We can calculate the residual value in regression analysis using the formula:
Residual = Actual value – Predicted Value.
We can find the predicted value of the dependent variable using the formula:
Y = β1X + β0.
Here, β1 and β0 are the regression coefficients for the linear model. We substitute the value of X in the above equation to find the predicted value for Y.
The Residual measures the distance between the actual value of the dependent variable compared to the predicted value obtained from the regression model. It is a measure of the error in the model.
Example 1:
Suppose that we are given the following set of data values about the marks obtained by 10 students in an exam vs the time spent studying for the exam.
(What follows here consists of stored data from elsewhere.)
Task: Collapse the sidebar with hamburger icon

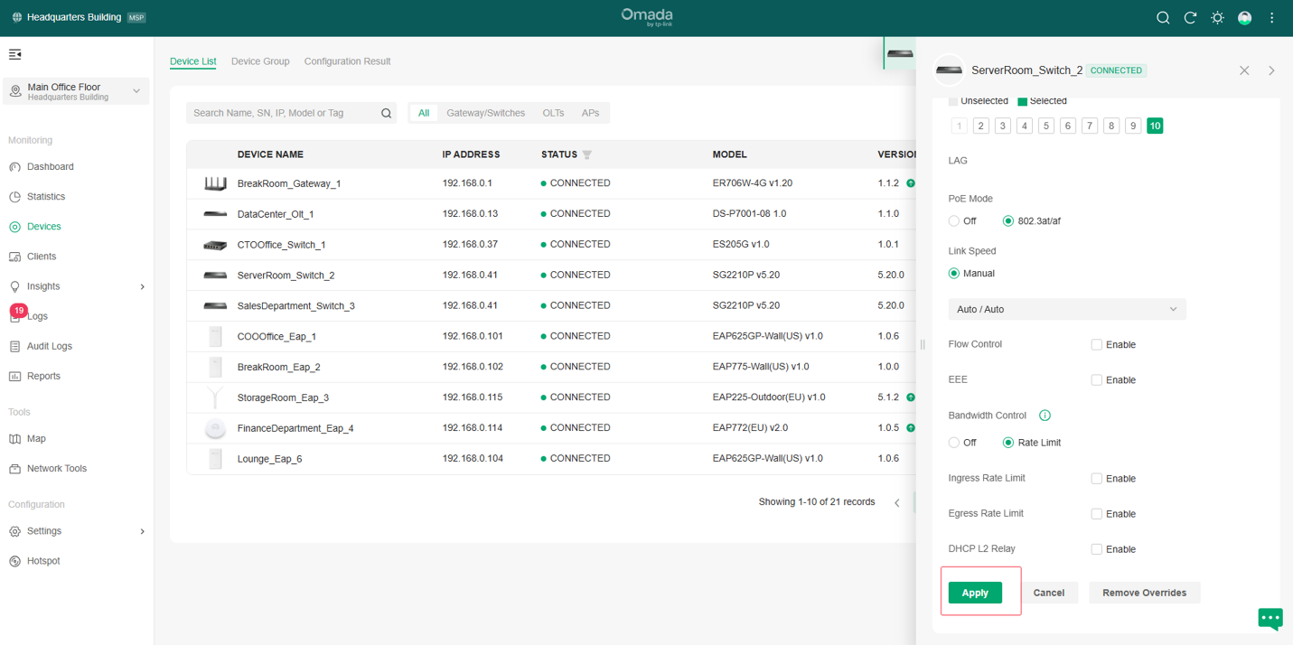Action: [x=15, y=55]
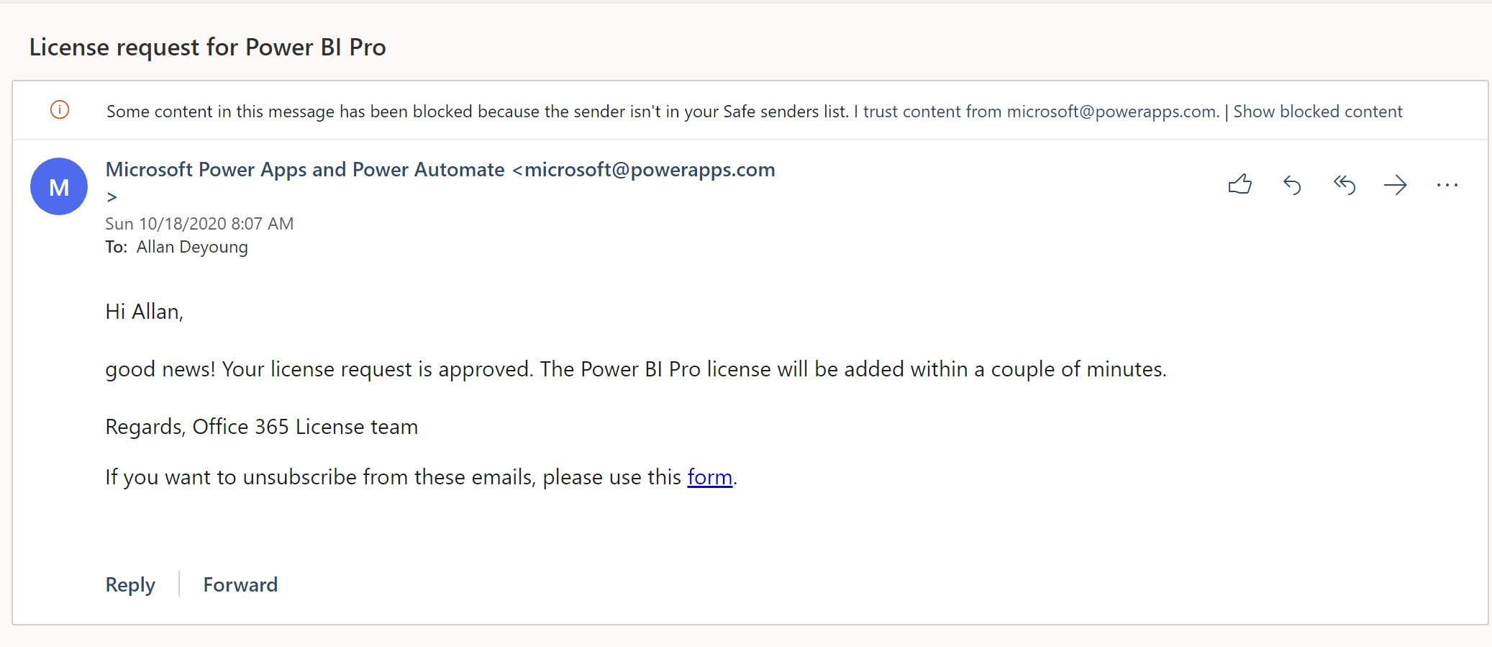
Task: Click the Forward arrow icon
Action: tap(1395, 186)
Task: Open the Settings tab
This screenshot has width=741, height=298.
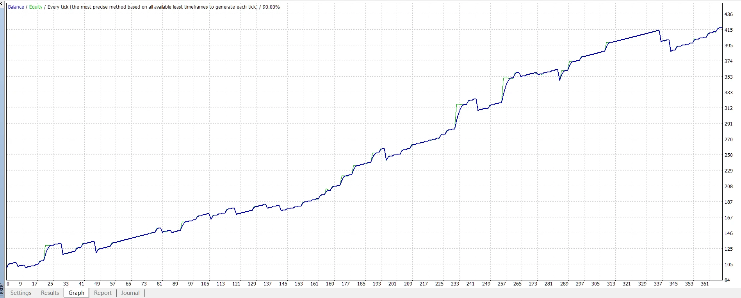Action: pos(21,293)
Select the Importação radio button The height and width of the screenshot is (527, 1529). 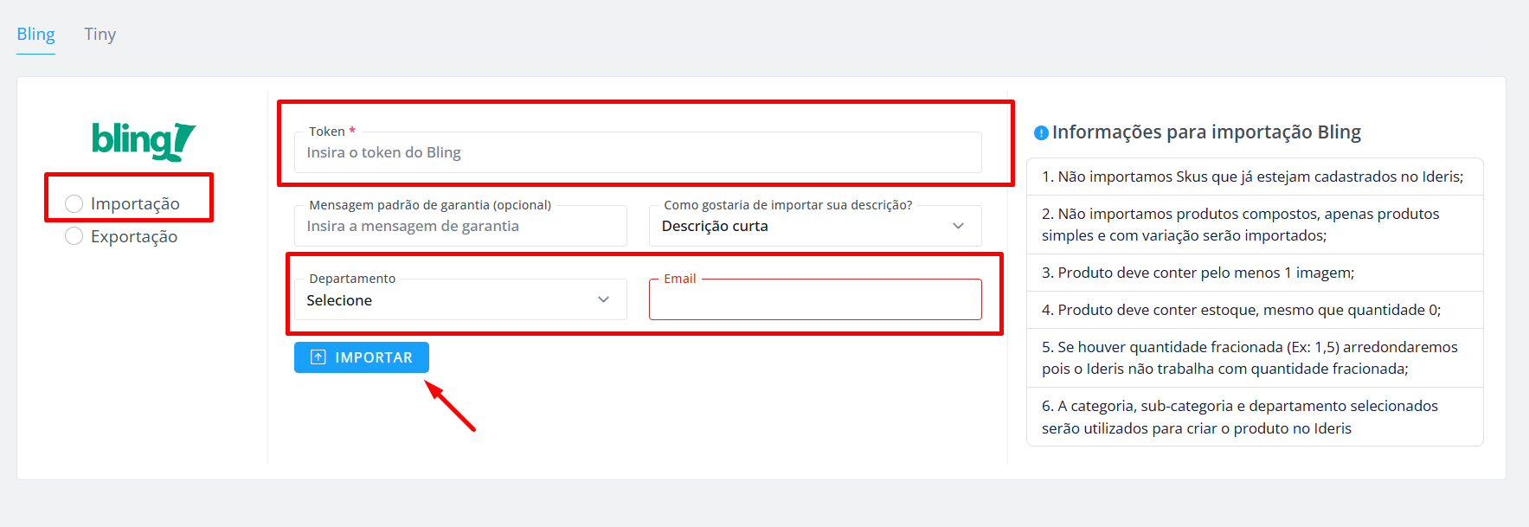pyautogui.click(x=74, y=203)
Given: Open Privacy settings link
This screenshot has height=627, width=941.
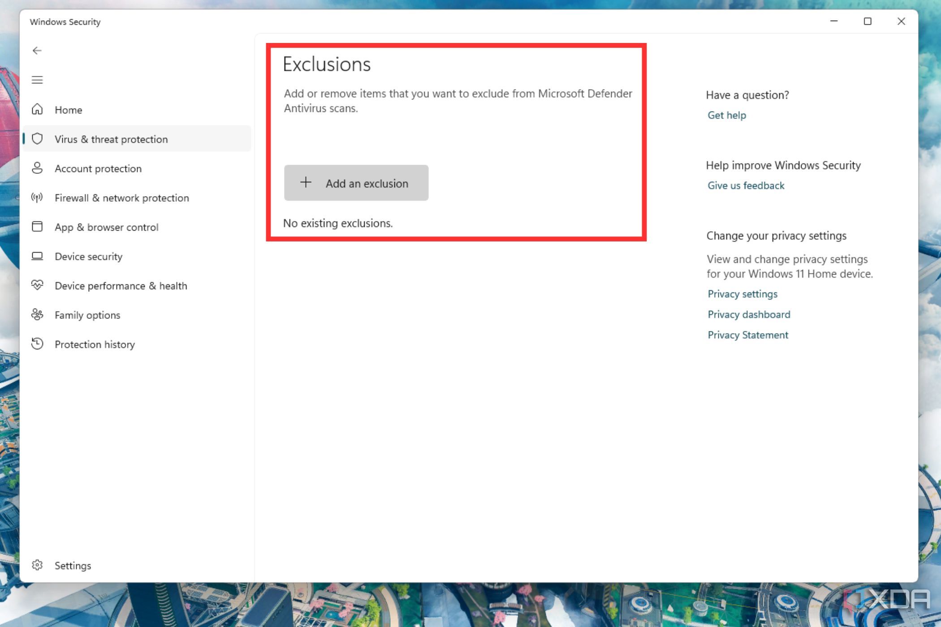Looking at the screenshot, I should 742,293.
Time Spend Studying (in Hours) (X) | Marks Obtained (Y) |
4 | 38 |
5 | 42 |
6 | 56 |
7 | 59 |
8 | 61 |
11 | 68 |
13 | 72 |
14 | 78 |
18 | 86 |
21 | 95 |
Here, X = Time Spent Studying is the independent variable, and Y = Marks Obtained in the Exam is the dependent variable.
We can fit a regression model to the above data. For example, the linear model for the above set of data values is:
ŷ = 3.0716X + 32.63391.
Let us compute the residual value for the first pair of data values (X=4, Y=38).
We can find the predicted value ŷ (y hat) by substituting the value of X in the above regression equation. We compute that:
Predicted Value = 3.0716*4 + 32.63391 = 44.92031.
Also, the observed value of the dependent variable Y is:
Actual Observed Value Y = 38.
The residual can then be obtained by subtracting the actual value from the predicted value.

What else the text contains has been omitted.